Task directions
Copy the entries exactly. Leave out any pictures.
**** Exercise data ****
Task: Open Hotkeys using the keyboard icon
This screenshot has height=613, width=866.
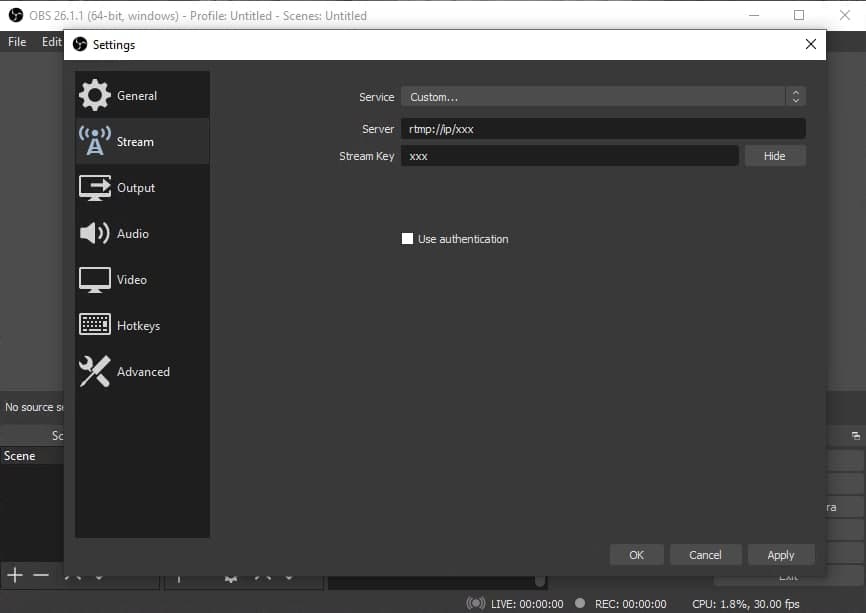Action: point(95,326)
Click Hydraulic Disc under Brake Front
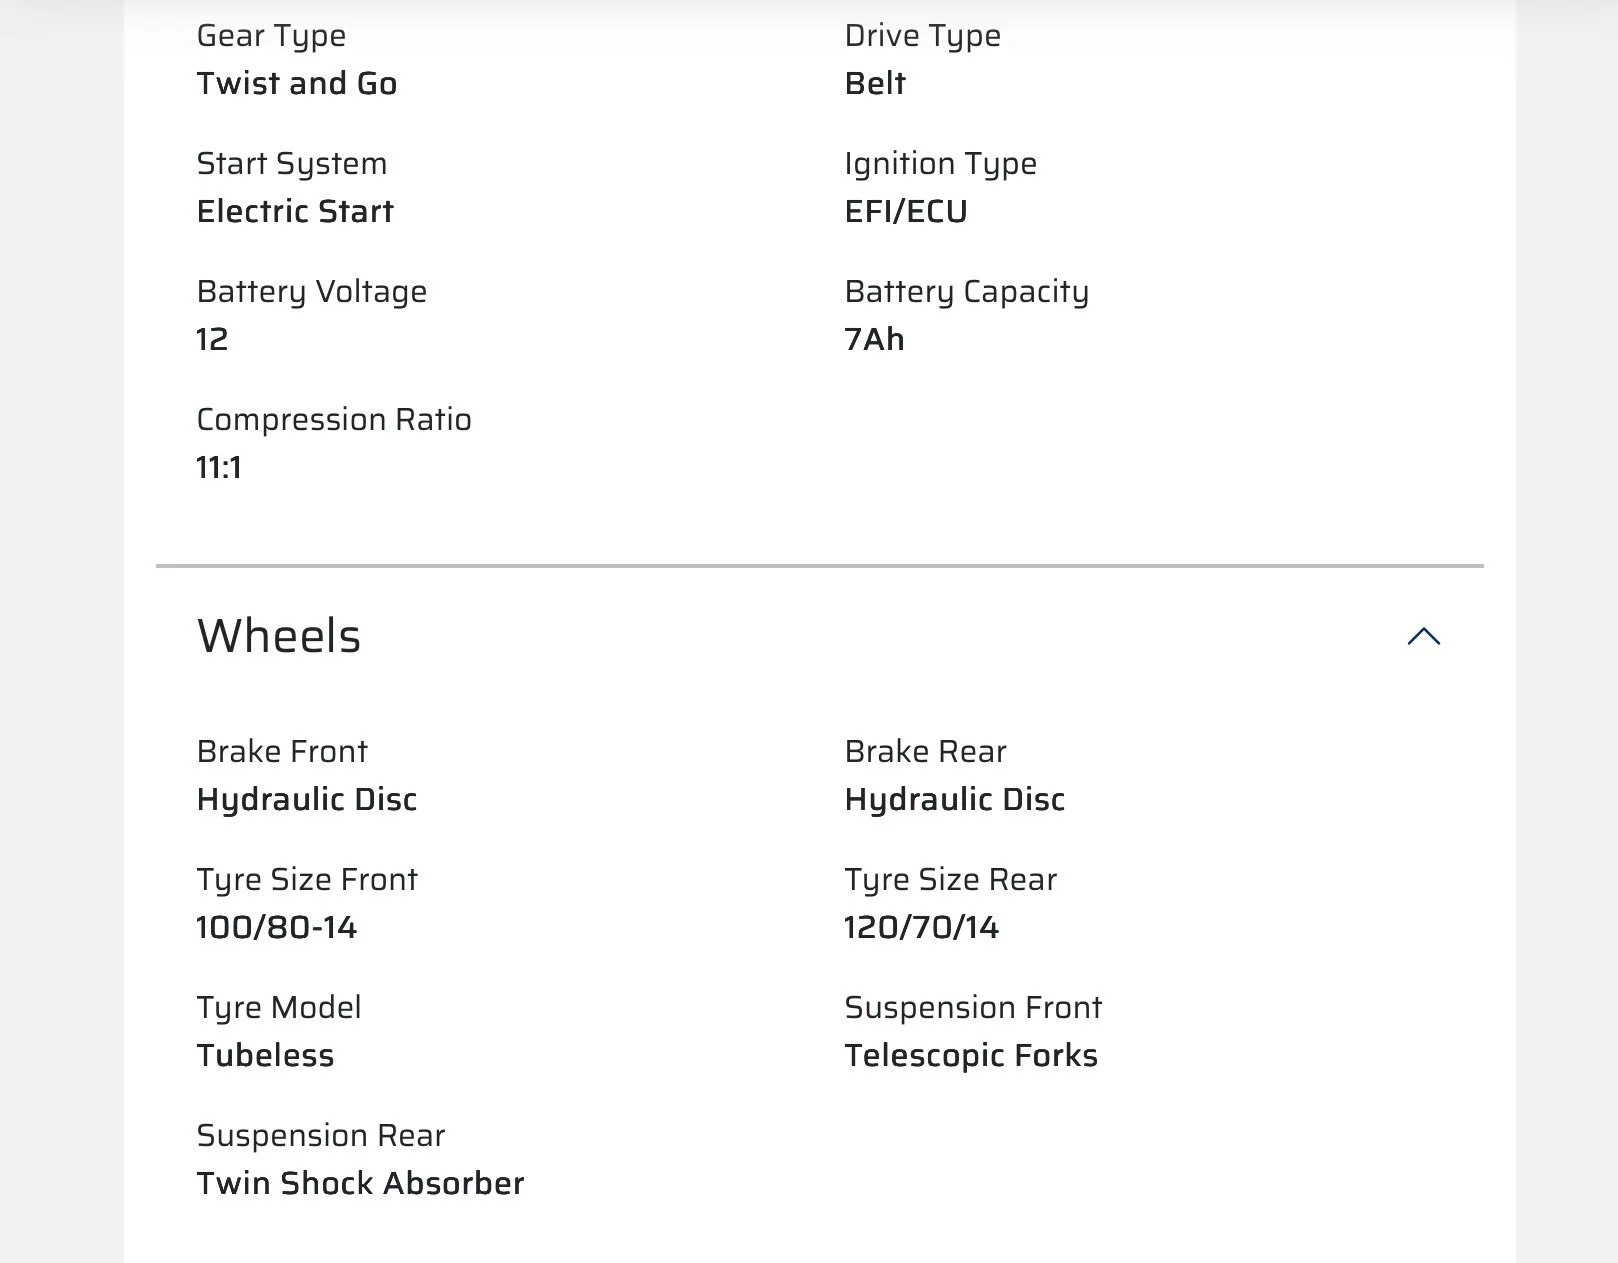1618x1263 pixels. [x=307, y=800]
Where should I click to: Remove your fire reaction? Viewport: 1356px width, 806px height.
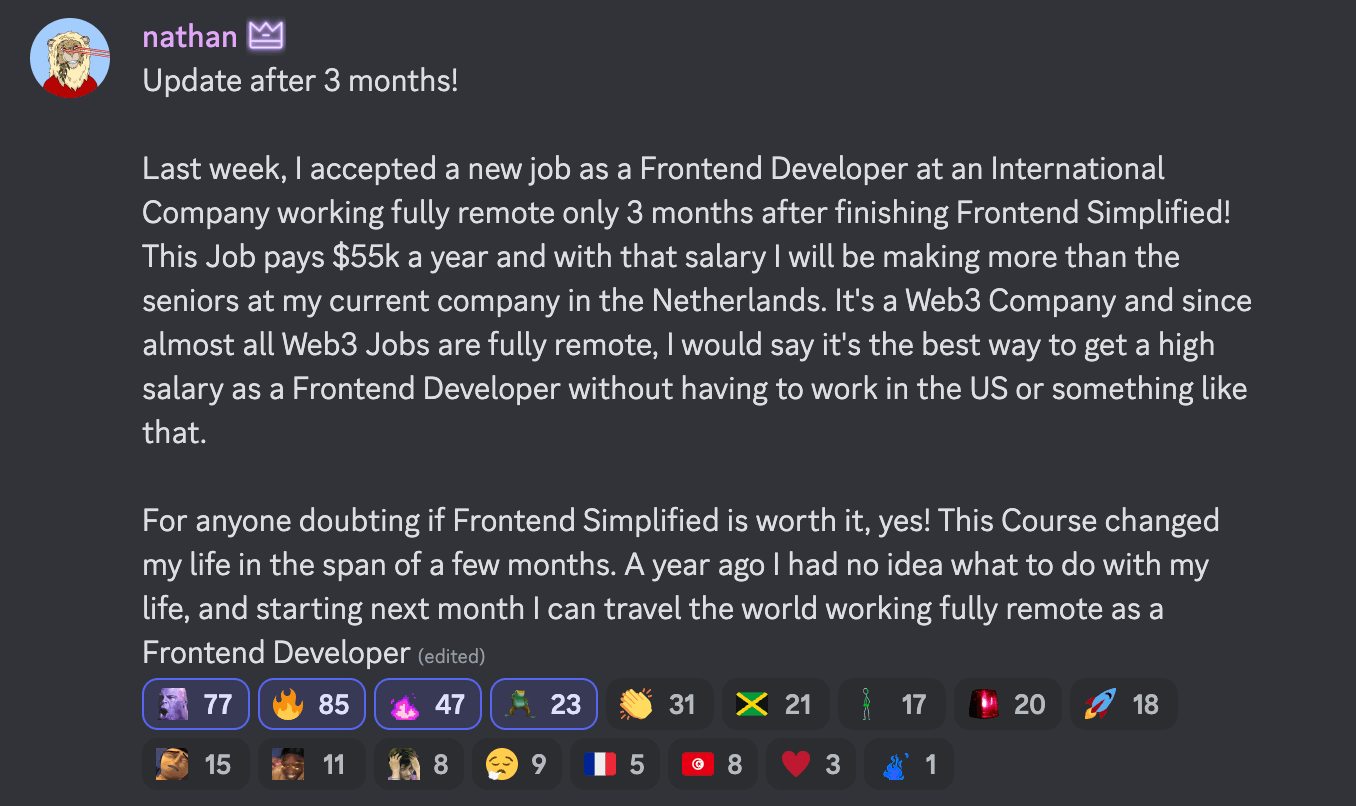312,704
****
Answer to the exercise
Task: Open Hotkeys using the keyboard icon
This screenshot has height=613, width=866.
Action: point(95,326)
Click Hydraulic Disc under Brake Front
1618x1263 pixels. [x=307, y=800]
Where should I click to: Remove your fire reaction? Viewport: 1356px width, 806px height.
312,704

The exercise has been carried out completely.